E POI GLI ENTI DI ACCOGLIENZA: «Sono pochissimi in Italia – sottolinea Falanga – a occuparsi delle persone Lgbtqia+ vittime di violenza, ostracismo sociale, di una cultura della negazione. Era anche l’occasione per fare chiarezza sull’identità di genere, il modo in cui ci percepiamo e come volgiamo che la società ci percepisca. Le persone trans sono più bersagliate, hanno problemi nei momenti importanti: quando vanno a votare, a scuola, in ospedale. Inoltre la legge ci avrebbe permesso di mettere l’attenzione sulla misoginia di uno stato patriarcale e machista che ostacola il protagonismo femminile, portare alla luce i diritti dei disabili».

LA DESTRA ripete che la violenza è già punita: «Paghiamo lo scotto di una lettura della Costituzione affidata a gruppi eteronormativi. La legge contro le violenze esiste, lo sappiamo. Il problema è che una persona trans o due gay vengono violati quando intercettati come tali. Urla e applausi in Senato danno giustificazioni agli ignoranti per incidere nelle vite degli altri. È una discussione violenta quella della destra, anche cattolica».

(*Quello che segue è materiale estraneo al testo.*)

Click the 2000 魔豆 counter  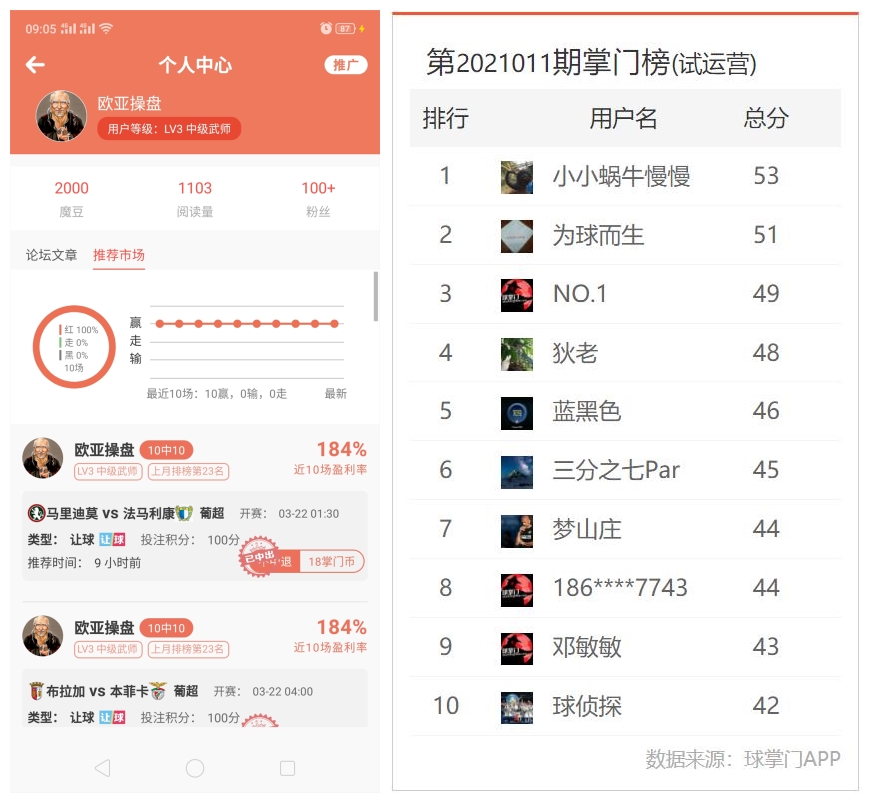point(71,199)
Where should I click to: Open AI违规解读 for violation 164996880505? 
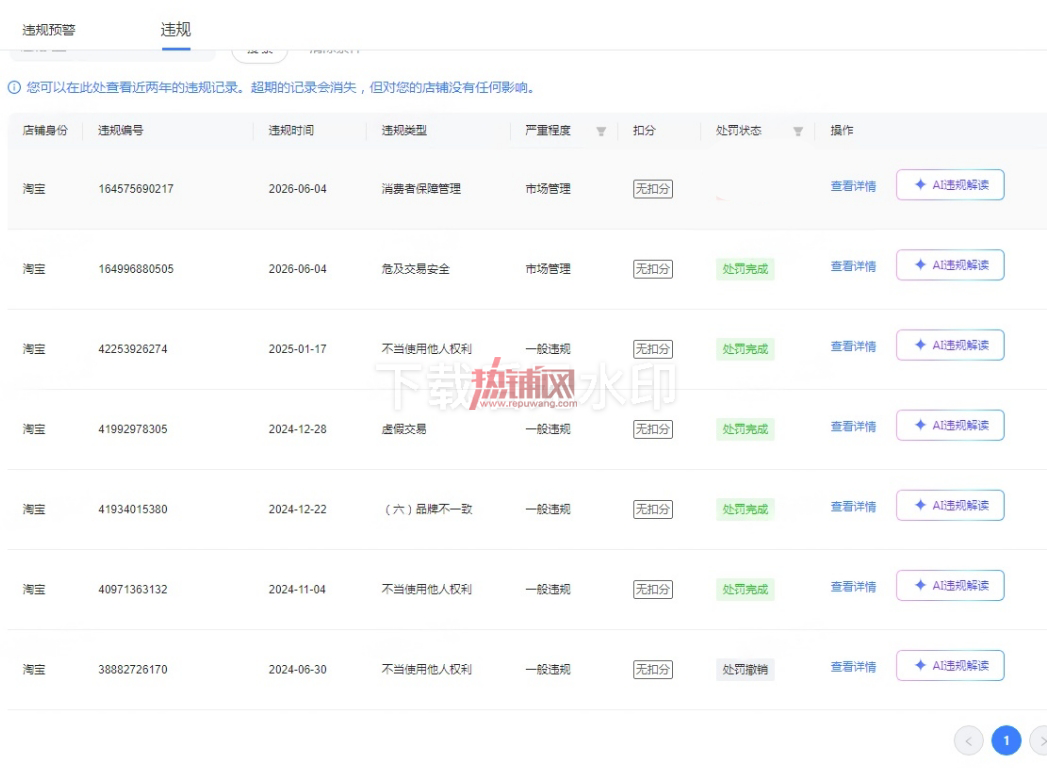pos(950,265)
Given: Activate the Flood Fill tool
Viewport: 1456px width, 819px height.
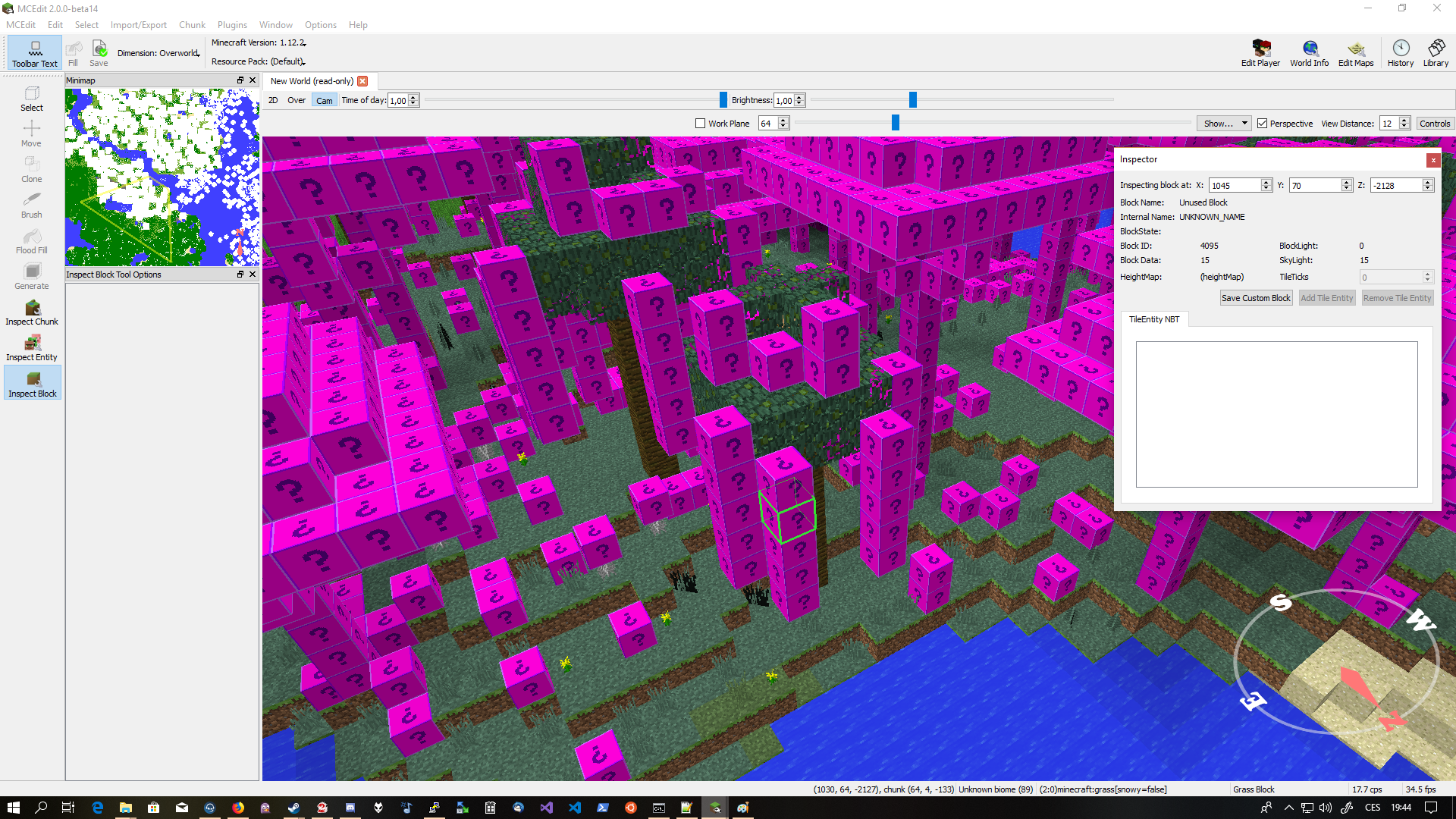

L’OSTRACISMO SOCIALE può diventare povertà: «Le persone trans, gay, non binarie – conclude Falanga – non trovano lavoro perché intercettate come tali, la ricerca di un’occupazione diventa assurda. Per fortuna sta cambiando l’approccio dei genitori. Nelle scuole incontro 6mila ragazzi l’anno, sono solidali con i compagni che fanno coming out. Quella dei partiti retrogradi è una politica fallimentare».